DATA TO EXAMINE: Begin

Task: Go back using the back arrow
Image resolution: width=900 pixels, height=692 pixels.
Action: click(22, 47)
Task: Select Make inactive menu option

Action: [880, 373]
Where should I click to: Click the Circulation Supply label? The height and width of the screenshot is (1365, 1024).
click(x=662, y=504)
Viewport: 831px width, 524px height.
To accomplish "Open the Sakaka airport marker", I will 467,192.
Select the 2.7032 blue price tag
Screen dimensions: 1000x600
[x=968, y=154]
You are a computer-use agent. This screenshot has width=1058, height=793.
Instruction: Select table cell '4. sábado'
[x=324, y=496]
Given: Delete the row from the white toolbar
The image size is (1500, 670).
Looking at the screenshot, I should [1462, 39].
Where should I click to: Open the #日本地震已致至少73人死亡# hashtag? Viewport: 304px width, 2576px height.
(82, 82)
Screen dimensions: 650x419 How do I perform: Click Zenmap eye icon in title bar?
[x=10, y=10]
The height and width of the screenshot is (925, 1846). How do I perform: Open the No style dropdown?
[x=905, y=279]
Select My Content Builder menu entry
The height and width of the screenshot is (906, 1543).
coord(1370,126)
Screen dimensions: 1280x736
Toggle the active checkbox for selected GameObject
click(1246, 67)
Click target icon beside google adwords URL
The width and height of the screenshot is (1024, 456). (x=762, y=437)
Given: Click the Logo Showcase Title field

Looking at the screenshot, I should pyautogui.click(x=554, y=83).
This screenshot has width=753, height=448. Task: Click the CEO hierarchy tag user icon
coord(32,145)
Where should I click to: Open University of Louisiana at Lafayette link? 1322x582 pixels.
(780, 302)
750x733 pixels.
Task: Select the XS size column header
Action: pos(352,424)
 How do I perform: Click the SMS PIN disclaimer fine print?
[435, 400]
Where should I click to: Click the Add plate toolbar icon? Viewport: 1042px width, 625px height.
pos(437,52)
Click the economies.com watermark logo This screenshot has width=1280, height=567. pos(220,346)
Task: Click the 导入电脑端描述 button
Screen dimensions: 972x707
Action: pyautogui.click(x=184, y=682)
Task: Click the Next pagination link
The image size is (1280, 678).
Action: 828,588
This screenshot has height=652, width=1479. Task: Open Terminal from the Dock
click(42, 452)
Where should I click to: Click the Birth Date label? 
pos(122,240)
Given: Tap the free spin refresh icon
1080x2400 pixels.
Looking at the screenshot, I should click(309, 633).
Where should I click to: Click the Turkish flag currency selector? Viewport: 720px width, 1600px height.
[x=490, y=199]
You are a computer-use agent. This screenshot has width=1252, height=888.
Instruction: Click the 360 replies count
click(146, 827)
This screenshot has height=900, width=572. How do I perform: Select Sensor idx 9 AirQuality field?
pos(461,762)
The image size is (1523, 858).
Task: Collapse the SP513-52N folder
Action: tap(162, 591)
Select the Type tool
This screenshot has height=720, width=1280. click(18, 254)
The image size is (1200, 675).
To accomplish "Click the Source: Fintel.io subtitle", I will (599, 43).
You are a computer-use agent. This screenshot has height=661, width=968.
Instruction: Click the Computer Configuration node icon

DATA TO EXAMINE: End

- TASK REQUIREMENTS: Write out the records in full, word for word.

- ANSWER TO THE EXERCISE:
Task: Go back using the back arrow
Image resolution: width=900 pixels, height=692 pixels.
Action: click(22, 47)
Task: Select Make inactive menu option

Action: [880, 373]
Where should I click to: Click the Circulation Supply label? The height and width of the screenshot is (1365, 1024).
click(x=662, y=504)
Viewport: 831px width, 524px height.
To accomplish "Open the Sakaka airport marker", I will 467,192.
Select the 2.7032 blue price tag
Screen dimensions: 1000x600
[x=968, y=154]
You are a computer-use agent. This screenshot has width=1058, height=793.
Instruction: Select table cell '4. sábado'
[x=324, y=496]
Given: Delete the row from the white toolbar
The image size is (1500, 670).
Looking at the screenshot, I should [1462, 39].
Where should I click to: Open the #日本地震已致至少73人死亡# hashtag? Viewport: 304px width, 2576px height.
(82, 82)
Screen dimensions: 650x419 How do I perform: Click Zenmap eye icon in title bar?
[x=10, y=10]
The height and width of the screenshot is (925, 1846). How do I perform: Open the No style dropdown?
[x=905, y=279]
Select My Content Builder menu entry
The height and width of the screenshot is (906, 1543).
coord(1370,126)
Screen dimensions: 1280x736
Toggle the active checkbox for selected GameObject
click(1246, 67)
Click target icon beside google adwords URL
The width and height of the screenshot is (1024, 456). (x=762, y=437)
Given: Click the Logo Showcase Title field

Looking at the screenshot, I should pyautogui.click(x=554, y=83).
This screenshot has width=753, height=448. Task: Click the CEO hierarchy tag user icon
coord(32,145)
Where should I click to: Open University of Louisiana at Lafayette link? 1322x582 pixels.
(780, 302)
750x733 pixels.
Task: Select the XS size column header
Action: pos(352,424)
 How do I perform: Click the SMS PIN disclaimer fine print?
[435, 400]
Where should I click to: Click the Add plate toolbar icon? Viewport: 1042px width, 625px height.
pos(437,52)
Click the economies.com watermark logo This screenshot has width=1280, height=567. pos(220,346)
Task: Click the 导入电脑端描述 button
Screen dimensions: 972x707
Action: pyautogui.click(x=184, y=682)
Task: Click the Next pagination link
The image size is (1280, 678).
Action: 828,588
This screenshot has height=652, width=1479. Task: Open Terminal from the Dock
click(42, 452)
Where should I click to: Click the Birth Date label? 
pos(122,240)
Given: Tap the free spin refresh icon
1080x2400 pixels.
Looking at the screenshot, I should click(309, 633).
Where should I click to: Click the Turkish flag currency selector? Viewport: 720px width, 1600px height.
[x=490, y=199]
You are a computer-use agent. This screenshot has width=1252, height=888.
Instruction: Click the 360 replies count
click(146, 827)
This screenshot has height=900, width=572. How do I perform: Select Sensor idx 9 AirQuality field?
pos(461,762)
The image size is (1523, 858).
Task: Collapse the SP513-52N folder
Action: tap(162, 591)
Select the Type tool
This screenshot has height=720, width=1280. click(18, 254)
The image size is (1200, 675).
To accomplish "Click the Source: Fintel.io subtitle", I will (599, 43).
You are a computer-use agent. This screenshot has height=661, width=968.
Instruction: Click the Computer Configuration node icon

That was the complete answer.